ReadWriteWeb has an interesting piece about a research study, Trust Online: Young Adults’ Evaluation of Web Content, out of Northwestern University which found that the much lauded "digital natives" aren't so savvy and that they may trust Google a little too much.
Sure those digital kids can surf the web and text, but when it comes to web credibility and media literacy, they are lacking the skills necessary to properly vet digital resources.
As readers of this Barking Robot are aware, this is a topic that I've been talking about for some time.
Here's the RWW with a breakdown of the study:
"In Google we trust." That may very well be the motto of today's young online users, a demographic group often dubbed the "digital natives" due their apparent tech-savvy.
Having been born into a world where personal computers were not a revolution, but merely existed alongside air conditioning, microwaves and other appliances, there has been (a perhaps misguided) perception that the young are more digitally in-tune with the ways of the Web than others.
That may not be true, as it turns out. A new study coming out of Northwestern University, discovered that college students have a decided lack of Web savvy, especially when it comes to search engines and the ability to determine the credibility of search results.

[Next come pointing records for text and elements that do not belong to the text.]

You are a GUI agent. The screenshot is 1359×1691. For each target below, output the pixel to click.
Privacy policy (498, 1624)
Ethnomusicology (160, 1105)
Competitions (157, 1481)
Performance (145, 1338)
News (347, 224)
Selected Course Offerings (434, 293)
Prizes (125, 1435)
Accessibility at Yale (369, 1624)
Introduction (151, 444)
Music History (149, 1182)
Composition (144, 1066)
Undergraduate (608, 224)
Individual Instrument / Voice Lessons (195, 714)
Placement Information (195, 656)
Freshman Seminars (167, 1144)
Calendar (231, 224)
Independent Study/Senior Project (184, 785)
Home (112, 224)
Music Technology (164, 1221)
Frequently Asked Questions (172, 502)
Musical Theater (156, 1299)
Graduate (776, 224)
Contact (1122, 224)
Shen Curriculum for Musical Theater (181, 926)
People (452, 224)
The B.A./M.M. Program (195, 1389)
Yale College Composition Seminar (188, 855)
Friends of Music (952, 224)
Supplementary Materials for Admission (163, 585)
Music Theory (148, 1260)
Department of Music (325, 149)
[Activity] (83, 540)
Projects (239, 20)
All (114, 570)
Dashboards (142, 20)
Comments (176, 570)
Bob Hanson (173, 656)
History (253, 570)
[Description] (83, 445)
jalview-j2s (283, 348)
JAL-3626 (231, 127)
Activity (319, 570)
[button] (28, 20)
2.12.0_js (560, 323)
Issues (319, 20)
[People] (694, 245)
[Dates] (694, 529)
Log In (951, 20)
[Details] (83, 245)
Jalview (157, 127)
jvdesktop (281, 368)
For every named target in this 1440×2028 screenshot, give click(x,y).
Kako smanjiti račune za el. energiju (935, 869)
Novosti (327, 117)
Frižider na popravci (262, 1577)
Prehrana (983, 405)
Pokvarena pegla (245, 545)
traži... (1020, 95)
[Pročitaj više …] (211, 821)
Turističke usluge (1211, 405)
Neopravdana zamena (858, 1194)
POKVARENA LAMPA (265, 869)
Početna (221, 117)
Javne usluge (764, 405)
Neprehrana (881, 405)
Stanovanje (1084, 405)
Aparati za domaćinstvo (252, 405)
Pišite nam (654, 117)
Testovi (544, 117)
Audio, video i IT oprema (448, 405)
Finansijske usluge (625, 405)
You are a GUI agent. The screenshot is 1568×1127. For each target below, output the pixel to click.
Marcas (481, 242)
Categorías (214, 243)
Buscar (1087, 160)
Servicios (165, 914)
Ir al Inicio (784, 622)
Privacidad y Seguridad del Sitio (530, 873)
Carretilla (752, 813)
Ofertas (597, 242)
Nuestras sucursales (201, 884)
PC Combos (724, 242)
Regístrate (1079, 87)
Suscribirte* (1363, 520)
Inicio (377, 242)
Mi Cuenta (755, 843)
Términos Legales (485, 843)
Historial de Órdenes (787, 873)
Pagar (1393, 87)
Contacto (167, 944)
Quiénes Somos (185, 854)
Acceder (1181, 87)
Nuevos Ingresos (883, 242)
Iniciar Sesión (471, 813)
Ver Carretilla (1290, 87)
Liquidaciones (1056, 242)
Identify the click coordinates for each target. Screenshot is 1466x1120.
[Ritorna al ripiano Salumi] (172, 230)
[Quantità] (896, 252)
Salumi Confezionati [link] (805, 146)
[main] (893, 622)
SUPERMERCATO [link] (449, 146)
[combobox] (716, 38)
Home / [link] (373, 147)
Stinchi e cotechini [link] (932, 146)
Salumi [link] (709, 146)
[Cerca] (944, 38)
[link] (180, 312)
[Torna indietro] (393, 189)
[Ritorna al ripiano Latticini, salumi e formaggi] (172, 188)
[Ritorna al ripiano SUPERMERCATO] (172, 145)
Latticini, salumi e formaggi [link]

Apparently, the students favor search engine rankings above all other factors. The only thing that matters is that something is the top search result, not that it's legit.
During the study, one of the researchers asked a study participant, "What is this website?" Oh, I don't know. The first thing that came up."
That exchange sums up the overall results from this study: many students trusted in rankings above all else. In fact, a quarter of the students, when assign information-seeking tasks, said they chose a website because - and only because - it was the first search result.